# start of Data to use
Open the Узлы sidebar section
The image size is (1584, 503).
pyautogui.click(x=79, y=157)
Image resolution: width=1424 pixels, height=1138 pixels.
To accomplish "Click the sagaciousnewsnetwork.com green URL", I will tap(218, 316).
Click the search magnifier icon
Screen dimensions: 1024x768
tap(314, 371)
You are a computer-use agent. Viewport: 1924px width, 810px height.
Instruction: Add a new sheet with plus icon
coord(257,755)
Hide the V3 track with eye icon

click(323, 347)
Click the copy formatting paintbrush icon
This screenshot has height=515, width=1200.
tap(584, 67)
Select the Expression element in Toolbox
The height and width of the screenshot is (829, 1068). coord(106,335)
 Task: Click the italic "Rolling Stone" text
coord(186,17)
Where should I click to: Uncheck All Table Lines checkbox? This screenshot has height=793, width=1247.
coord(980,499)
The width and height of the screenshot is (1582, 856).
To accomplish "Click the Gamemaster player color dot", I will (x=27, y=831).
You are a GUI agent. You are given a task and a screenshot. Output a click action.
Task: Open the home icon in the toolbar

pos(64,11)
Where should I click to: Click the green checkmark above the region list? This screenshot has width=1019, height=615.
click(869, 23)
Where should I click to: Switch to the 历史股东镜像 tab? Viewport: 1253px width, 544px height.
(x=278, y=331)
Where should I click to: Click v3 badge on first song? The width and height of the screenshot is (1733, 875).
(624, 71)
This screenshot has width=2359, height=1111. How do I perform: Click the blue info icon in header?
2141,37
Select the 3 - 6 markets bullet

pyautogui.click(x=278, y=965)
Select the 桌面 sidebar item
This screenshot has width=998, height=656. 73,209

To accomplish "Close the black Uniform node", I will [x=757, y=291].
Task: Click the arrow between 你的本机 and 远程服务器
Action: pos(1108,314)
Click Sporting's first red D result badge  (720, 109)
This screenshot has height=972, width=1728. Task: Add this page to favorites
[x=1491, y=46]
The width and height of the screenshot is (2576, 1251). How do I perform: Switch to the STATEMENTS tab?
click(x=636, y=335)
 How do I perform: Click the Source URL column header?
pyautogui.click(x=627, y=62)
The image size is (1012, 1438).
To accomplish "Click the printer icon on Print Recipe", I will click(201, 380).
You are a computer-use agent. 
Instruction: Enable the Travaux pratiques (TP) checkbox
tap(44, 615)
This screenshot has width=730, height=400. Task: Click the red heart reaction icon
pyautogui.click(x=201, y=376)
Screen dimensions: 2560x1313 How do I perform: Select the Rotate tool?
# end of Data to use
### Goal
Reproduce the rows above verbatim, line for line.

### Correct result
Open the Узлы sidebar section
The image size is (1584, 503).
pyautogui.click(x=79, y=157)
Image resolution: width=1424 pixels, height=1138 pixels.
To accomplish "Click the sagaciousnewsnetwork.com green URL", I will tap(218, 316).
Click the search magnifier icon
Screen dimensions: 1024x768
tap(314, 371)
You are a computer-use agent. Viewport: 1924px width, 810px height.
Instruction: Add a new sheet with plus icon
coord(257,755)
Hide the V3 track with eye icon

click(323, 347)
Click the copy formatting paintbrush icon
This screenshot has height=515, width=1200.
tap(584, 67)
Select the Expression element in Toolbox
The height and width of the screenshot is (829, 1068). coord(106,335)
 Task: Click the italic "Rolling Stone" text
coord(186,17)
Where should I click to: Uncheck All Table Lines checkbox? This screenshot has height=793, width=1247.
coord(980,499)
The width and height of the screenshot is (1582, 856).
To accomplish "Click the Gamemaster player color dot", I will (x=27, y=831).
You are a GUI agent. You are given a task and a screenshot. Output a click action.
Task: Open the home icon in the toolbar

pos(64,11)
Where should I click to: Click the green checkmark above the region list? This screenshot has width=1019, height=615.
click(869, 23)
Where should I click to: Switch to the 历史股东镜像 tab? Viewport: 1253px width, 544px height.
(x=278, y=331)
Where should I click to: Click v3 badge on first song? The width and height of the screenshot is (1733, 875).
(624, 71)
This screenshot has width=2359, height=1111. How do I perform: Click the blue info icon in header?
2141,37
Select the 3 - 6 markets bullet

pyautogui.click(x=278, y=965)
Select the 桌面 sidebar item
This screenshot has width=998, height=656. 73,209

To accomplish "Close the black Uniform node", I will [x=757, y=291].
Task: Click the arrow between 你的本机 and 远程服务器
Action: pos(1108,314)
Click Sporting's first red D result badge  (720, 109)
This screenshot has height=972, width=1728. Task: Add this page to favorites
[x=1491, y=46]
The width and height of the screenshot is (2576, 1251). How do I perform: Switch to the STATEMENTS tab?
click(x=636, y=335)
 How do I perform: Click the Source URL column header?
pyautogui.click(x=627, y=62)
The image size is (1012, 1438).
To accomplish "Click the printer icon on Print Recipe", I will click(201, 380).
You are a computer-use agent. 
Instruction: Enable the Travaux pratiques (TP) checkbox
tap(44, 615)
This screenshot has width=730, height=400. Task: Click the red heart reaction icon
pyautogui.click(x=201, y=376)
Screen dimensions: 2560x1313 How do I perform: Select the Rotate tool?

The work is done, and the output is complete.